Ghana : destination prisée des investisseurs.

Récemment entré dans le cercle fermé des pays africains producteurs de pétrole,  et considéré comme un pays à revenu intermédiaire, le Ghana, selon le rapport mondial sur l’investissement de la Conférence des Nations Unies pour le Commerce et le Développement (CNUCED), a enregistré pour l’année 2010 une forte croissance des investissements directs étrangers (IDE). Cette hausse des IDE se traduit par un montant total de plus de 2,52 milliards de dollars pour l’année 2010 contre 1,68 milliards en 2009. Cette envolée du Ghana est essentiellement due à la récente commercialisation du brut, ce qui a attiré les investisseurs étrangers qui dépendaient jadis du Nigéria.

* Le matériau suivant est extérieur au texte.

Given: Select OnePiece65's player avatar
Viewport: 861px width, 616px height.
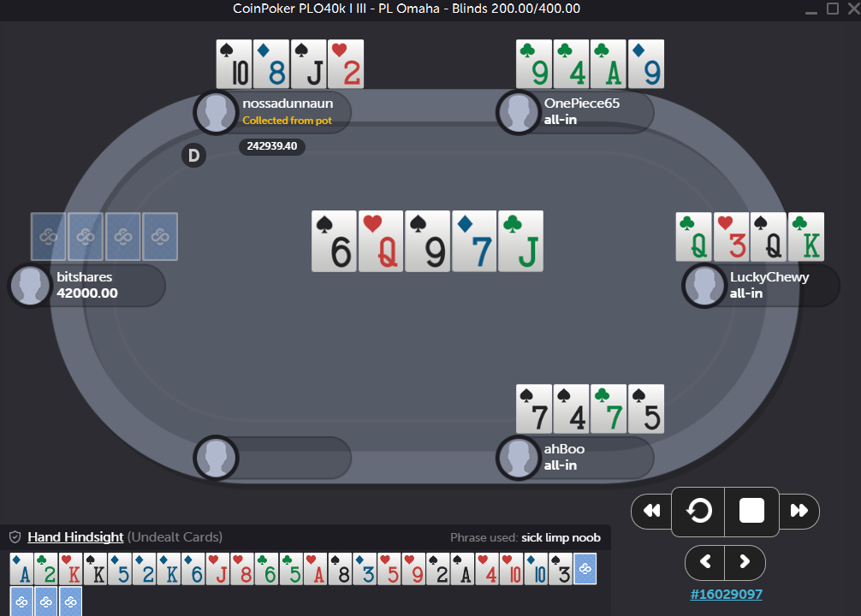Looking at the screenshot, I should [519, 112].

Malgré son sixième rang mondial d’exportateur de pétrole, le Nigéria a piétiné cette année en enregistrant au terme de l’année 2010, 6 milliards de dollars contre 8,65 milliards en 2009. Cette baisse de régime du ténor de l’Afrique de l’Ouest serait due, selon la CNUCED, à la loi sur l’industrie pétrolière, le conflit non encore résolu dans le Delta du Niger, ou encore le découragement des investisseurs étrangers, qui voudraient pousser la compagnie pétrolière Anglo-néerlandaise Shell à revendre ses licences. Ces nombreux problèmes empêcheraient le Nigéria d’attirer des IDE. Derrière ces deux moteurs économiques, les IDE se répartissent de la façon suivante : le Niger, avec son grand gisement d’uranium (avec 947 millions de dollars), la Côte d’Ivoire (avec 418 millions), la Guinée (303 millions), le Libéria  (248 millions), le Sénégal (237 millions), le Bénin et le Cap-Vert (111 millions chacun), le Mali 148 millions, le Togo 41Millions , le Burkina Faso et la Gambie (37millions chacun ), la Sierra-Léone (36 millions) et enfin la Guinée- Bissau  (9 millions). Les IDE ayant aussi souffert de la crise économique, on prévoit un retour à leur niveau d’avant en 2013.